Managing Global Health: Applying Behavioral Economics to Create Impact
Course Number 2230
Associate Professor Nava Ashraf
Winter; Q3Q4; 3 credits
Managing Global Health (MGH) trains students to see through the lens of the end-user and to use the levers of behavior change to generate impact in health and social programs. Although most of the applications are in global health, it is appropriate for students who anticipate working in health, education, or international development sectors, as well as those with a general interest in learning how behavioral economics can be effectively applied.
Health, and development more broadly, is not something we give to people: it is something they co-produce together with supply-side and institutional factors. In this course, students learn how to design products and services from the perspective of the patient/customer and the provider/supplier. Students will also learn to utilize the most cutting-edge and gold standard research and evaluation methods in this design. Through exposure to major practitioner challenges and innovative solutions from HBS Case discussions, protagonists from the field, expert guest faculty from across Harvard, and engagement with research in public health, public policy, psychology, and economics, students will learn to bridge the worlds of research and action to creatively, and skillfully, make an impact in global health.
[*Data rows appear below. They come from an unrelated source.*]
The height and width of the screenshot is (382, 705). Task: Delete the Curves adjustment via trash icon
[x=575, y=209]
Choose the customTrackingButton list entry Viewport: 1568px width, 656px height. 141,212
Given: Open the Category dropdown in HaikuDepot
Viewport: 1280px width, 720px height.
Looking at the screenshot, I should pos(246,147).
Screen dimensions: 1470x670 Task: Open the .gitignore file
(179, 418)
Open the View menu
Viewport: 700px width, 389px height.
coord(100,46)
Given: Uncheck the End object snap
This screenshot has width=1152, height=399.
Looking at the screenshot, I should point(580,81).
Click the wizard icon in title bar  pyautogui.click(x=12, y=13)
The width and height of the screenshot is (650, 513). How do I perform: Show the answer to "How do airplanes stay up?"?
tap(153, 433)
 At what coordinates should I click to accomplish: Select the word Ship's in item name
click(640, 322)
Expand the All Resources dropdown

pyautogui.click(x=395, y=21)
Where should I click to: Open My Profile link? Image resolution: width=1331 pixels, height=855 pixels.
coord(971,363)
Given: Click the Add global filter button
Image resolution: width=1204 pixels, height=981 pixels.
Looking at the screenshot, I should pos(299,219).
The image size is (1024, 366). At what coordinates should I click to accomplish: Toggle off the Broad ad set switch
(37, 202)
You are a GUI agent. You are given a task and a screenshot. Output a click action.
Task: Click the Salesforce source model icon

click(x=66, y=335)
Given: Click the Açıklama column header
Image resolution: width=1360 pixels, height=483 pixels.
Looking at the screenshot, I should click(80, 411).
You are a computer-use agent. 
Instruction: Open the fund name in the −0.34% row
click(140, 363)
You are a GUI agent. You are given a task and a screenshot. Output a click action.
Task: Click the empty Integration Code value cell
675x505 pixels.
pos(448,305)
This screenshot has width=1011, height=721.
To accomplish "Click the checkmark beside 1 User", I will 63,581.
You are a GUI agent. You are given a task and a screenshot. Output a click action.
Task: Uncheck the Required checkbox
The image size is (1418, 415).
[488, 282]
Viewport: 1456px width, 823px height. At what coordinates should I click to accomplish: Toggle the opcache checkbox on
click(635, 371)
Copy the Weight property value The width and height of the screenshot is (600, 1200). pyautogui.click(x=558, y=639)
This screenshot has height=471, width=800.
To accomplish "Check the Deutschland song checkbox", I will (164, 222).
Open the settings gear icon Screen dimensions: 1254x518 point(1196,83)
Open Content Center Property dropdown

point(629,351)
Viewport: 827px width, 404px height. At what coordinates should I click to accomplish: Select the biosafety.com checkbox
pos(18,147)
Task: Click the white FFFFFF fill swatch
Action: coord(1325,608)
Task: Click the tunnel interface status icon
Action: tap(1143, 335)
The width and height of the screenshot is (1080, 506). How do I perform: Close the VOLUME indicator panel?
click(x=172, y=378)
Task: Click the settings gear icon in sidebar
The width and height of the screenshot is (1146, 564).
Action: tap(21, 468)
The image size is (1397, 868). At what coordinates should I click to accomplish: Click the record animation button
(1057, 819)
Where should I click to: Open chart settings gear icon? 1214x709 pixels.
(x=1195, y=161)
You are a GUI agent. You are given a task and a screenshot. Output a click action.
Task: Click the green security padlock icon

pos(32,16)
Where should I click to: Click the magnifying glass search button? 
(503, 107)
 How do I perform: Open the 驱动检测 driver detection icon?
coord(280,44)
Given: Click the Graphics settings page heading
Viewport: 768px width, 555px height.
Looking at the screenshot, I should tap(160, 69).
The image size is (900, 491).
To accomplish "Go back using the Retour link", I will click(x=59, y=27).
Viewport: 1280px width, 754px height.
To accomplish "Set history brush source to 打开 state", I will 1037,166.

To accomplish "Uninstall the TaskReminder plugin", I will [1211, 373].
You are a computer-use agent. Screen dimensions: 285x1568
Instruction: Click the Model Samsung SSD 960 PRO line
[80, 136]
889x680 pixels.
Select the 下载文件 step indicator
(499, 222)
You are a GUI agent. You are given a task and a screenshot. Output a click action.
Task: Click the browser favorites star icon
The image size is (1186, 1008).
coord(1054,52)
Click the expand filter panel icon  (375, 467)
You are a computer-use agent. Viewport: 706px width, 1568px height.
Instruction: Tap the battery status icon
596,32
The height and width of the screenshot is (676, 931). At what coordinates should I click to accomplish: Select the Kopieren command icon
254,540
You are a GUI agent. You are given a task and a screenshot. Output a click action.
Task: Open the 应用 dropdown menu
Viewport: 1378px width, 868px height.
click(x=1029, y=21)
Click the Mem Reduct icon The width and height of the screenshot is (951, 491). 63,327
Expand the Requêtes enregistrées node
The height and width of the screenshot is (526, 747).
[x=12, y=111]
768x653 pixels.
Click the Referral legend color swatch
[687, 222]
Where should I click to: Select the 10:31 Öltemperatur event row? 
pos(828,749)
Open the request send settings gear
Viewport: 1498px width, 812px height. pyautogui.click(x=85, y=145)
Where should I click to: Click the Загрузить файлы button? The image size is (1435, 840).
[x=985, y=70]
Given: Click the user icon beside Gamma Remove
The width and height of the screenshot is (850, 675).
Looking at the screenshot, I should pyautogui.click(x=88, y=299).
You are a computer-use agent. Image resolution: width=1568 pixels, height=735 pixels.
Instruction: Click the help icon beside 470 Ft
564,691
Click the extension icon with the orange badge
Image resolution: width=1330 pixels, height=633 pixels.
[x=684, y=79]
Course Content and Organization
The insight of the course consists of four modules 1) putting the end user first; 2) designing solutions; 3) measuring success; and 4) execution.
1. Putting the End User First
The course begins by placing the customer - not the donor - at the center of public health services. Many of the remaining barriers to improving health outcomes lie within the patient. For example, condoms can prevent the transmission of HIV/AIDS and other STIs, but are not routinely used. How do we encourage individuals to adopt such health products that essentially guarantee a positive health outcome, are cheap, and are easy to use? We approach this problem by recognizing co-production and identifying the end user. Putting the end user first requires the consideration of actual behavior (including biases), rather than theoretical behavior. Behavioral economics emphasizes that humans are imperfect and can act irrationally, suffering from time-inconsistency, loss aversion, limited attention and many more biases, many of which are amplified by stress and cognitive overload.
2. Designing Solutions
The second module is based on the knowledge of behavioral tendencies and associated levers learned in the first module. Students learn how to impact behavior change and health outcomes in both consumers and providers. We focus on how to influence the consumer take-up a product by effectively setting price. While the focus of this course is the end user, the providers must be incentivized to ultimately put their needs first. We explore various methods of incentivizing workers, beyond typical financial schemes, to effectively to promote better health service delivery.
3. Measuring Success
While the skill of putting the end user first is what allows students to learn how to execute all other aspects of global health delivery, much of the energy put into this work is lost if measurement is done poorly. This module shows students how to evaluate the impact of the solutions they design. Evaluation is particularly important in non-profit service delivery because market mechanisms, which traditionally give feedback in the for-profit sector, do not exist in the global health sector, and because in the absence of ordinary market feedback (sales, earnings), mission-driven organizations often turn to their cherished beliefs for motivation. Students will be inspired to adopt a culture of experimentation and inquiry, rather than rely on self-generated beliefs, which may or may not be valid. Key skills are 1) learning how to determine the right measures for designing the most effective solutions-and 2) how to evaluate and adjust the programs and measures as needed through iterative testing.
The first three modules of this course can be taken together as an iterated diagnose, design, and test cycle. At the end of this cycle, the manager will have a product that has been designed to address the specific nature of the problem and tested rigorously to measure impact. The principal motivation for this final, mini, module is to begin to address the challenge of turning good, tested ideas into large-scale action and policy. This module looks specifically at the large, upstream players responsible for making and executing most high-level decisions related to funding, policy, and programs, and how to coordinate these actors by leveraging commitment and fostering accompaniment.